What is Depression?
Most people have felt sad or depressed at times. Feeling depressed can be a normal reaction to loss, life’s struggles, or an injured self-esteem.
But when feelings of intense sadness — including feeling helpless, hopeless, and worthless — last for many days to weeks and keep you from functioning normally, your depression may be something more than sadness. It may very well be clinical depression — a treatable medical condition.
Some types of depression run in families, indicating that a biological vulnerability to depression can be inherited. This seems to be the case, especially with bipolar disorder. Families in which members of each generation develop bipolar disorder have been studied.

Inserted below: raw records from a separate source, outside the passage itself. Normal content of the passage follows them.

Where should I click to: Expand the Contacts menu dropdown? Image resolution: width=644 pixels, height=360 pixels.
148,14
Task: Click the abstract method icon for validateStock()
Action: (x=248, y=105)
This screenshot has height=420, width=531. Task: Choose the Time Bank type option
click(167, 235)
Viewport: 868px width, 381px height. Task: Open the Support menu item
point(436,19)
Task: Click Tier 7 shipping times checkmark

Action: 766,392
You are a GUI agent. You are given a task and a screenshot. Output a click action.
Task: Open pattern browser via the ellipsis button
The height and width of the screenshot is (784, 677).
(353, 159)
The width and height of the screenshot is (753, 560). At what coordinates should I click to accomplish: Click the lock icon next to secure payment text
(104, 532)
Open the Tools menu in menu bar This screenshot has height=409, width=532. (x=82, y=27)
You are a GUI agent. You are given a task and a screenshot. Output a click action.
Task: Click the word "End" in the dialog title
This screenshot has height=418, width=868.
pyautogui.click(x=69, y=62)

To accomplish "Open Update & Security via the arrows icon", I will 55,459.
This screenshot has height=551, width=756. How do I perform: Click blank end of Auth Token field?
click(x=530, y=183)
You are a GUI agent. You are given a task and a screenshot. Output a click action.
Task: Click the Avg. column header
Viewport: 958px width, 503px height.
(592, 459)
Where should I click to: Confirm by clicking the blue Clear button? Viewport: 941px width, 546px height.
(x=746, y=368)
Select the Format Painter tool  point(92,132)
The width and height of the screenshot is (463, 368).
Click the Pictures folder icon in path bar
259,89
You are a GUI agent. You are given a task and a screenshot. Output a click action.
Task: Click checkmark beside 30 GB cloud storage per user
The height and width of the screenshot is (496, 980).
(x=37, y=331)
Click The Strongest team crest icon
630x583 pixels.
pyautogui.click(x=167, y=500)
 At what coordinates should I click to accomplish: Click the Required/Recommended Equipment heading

The investigators found that those with the illness have a somewhat different genetic makeup than those who do not become ill. However, the reverse is not true. That is, not everybody with the genetic makeup that causes vulnerability to bipolar disorder will develop the illness. Apparently, additional factors, possibly a stressful environment, are involved in its onset and protective factors are involved in its prevention.
Major depression also seems to occur in generation after generation in some families, although not as strongly as in bipolar I or II. Indeed, major depression can also occur in people who have no family history of depression.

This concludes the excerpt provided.